■ Data listing
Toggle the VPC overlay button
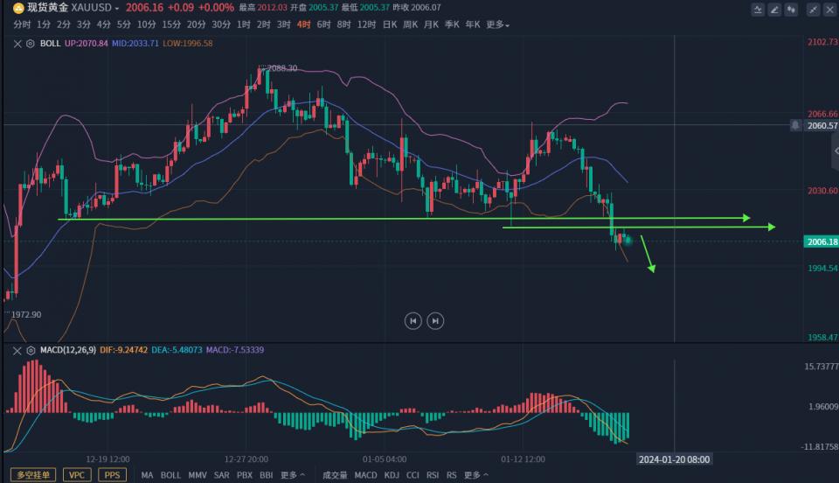This screenshot has height=483, width=839. point(78,475)
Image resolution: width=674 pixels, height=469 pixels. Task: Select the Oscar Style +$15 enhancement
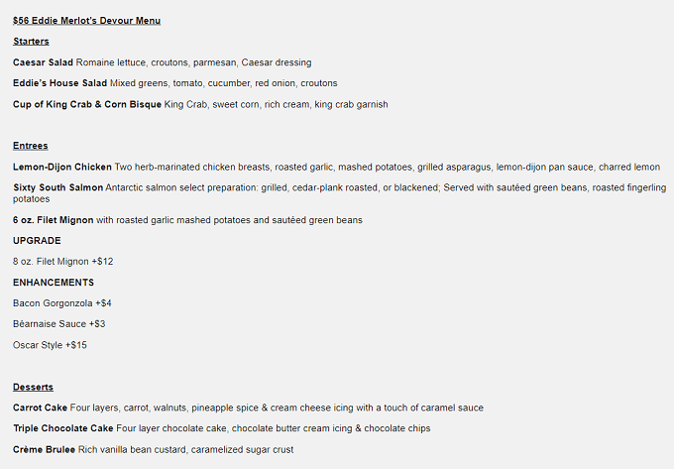50,345
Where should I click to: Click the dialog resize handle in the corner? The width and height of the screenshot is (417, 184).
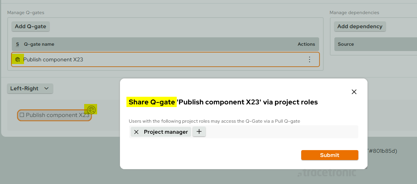coord(365,167)
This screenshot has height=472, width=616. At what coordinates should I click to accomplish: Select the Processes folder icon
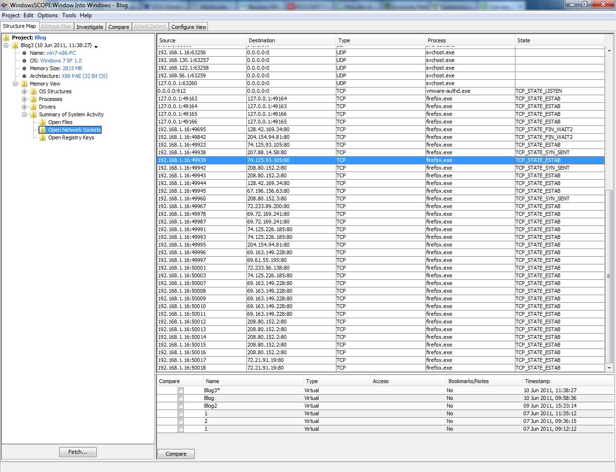tap(34, 99)
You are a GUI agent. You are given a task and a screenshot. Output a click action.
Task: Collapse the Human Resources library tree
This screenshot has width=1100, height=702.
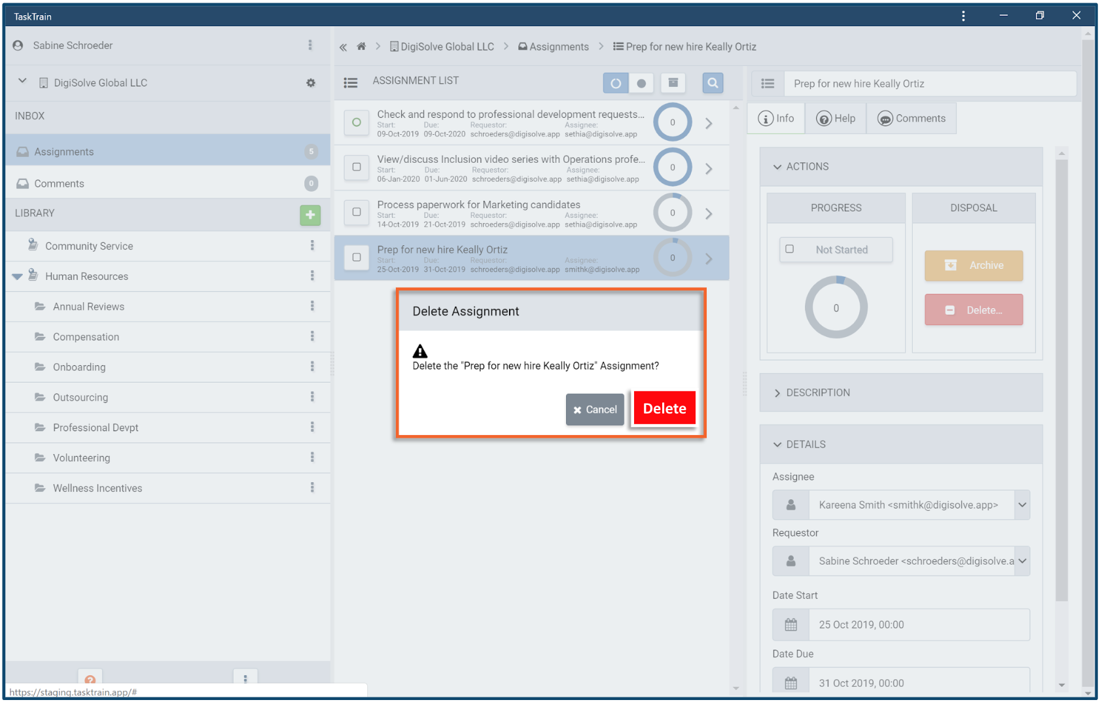[18, 277]
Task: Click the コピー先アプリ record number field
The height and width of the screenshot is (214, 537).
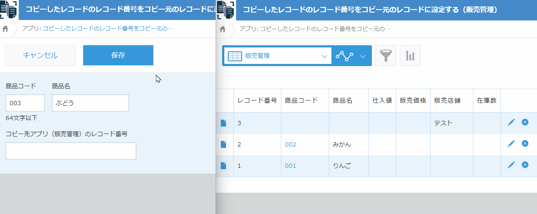Action: (x=71, y=151)
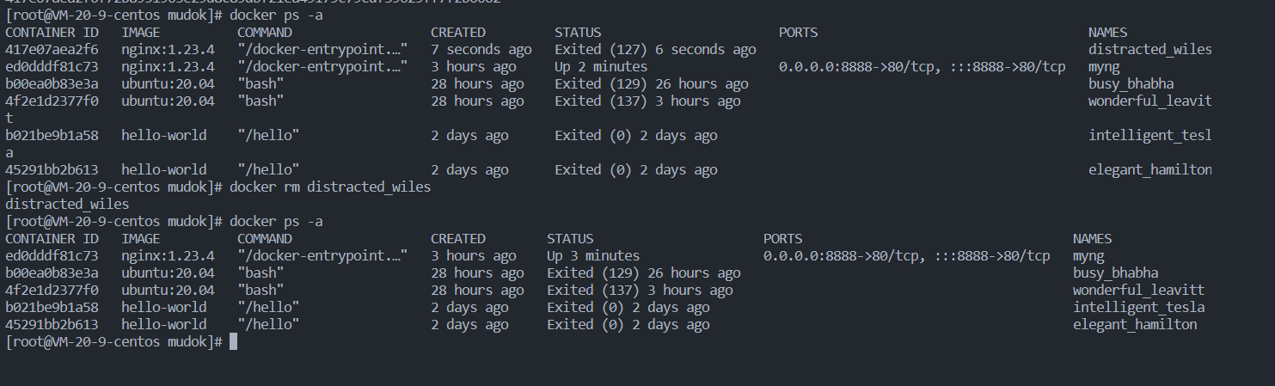This screenshot has width=1275, height=386.
Task: Click the distracted_wiles name in the first listing
Action: click(x=1149, y=50)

■ Exercise aim
Output the entries above verbatim, leaving out images.

■ Reply to the exercise
Toggle the VPC overlay button
This screenshot has height=483, width=839. point(78,475)
Image resolution: width=674 pixels, height=469 pixels. Task: Select the Oscar Style +$15 enhancement
50,345
Where should I click to: Click the dialog resize handle in the corner? The width and height of the screenshot is (417, 184).
coord(365,167)
This screenshot has height=472, width=616. At what coordinates should I click to accomplish: Select the Processes folder icon
tap(34, 99)
You are a GUI agent. You are given a task and a screenshot. Output a click action.
Task: Collapse the Human Resources library tree
This screenshot has width=1100, height=702.
[18, 277]
Task: Click the コピー先アプリ record number field
The height and width of the screenshot is (214, 537).
Action: (x=71, y=151)
This screenshot has width=1275, height=386.
Task: Click the distracted_wiles name in the first listing
Action: click(x=1149, y=50)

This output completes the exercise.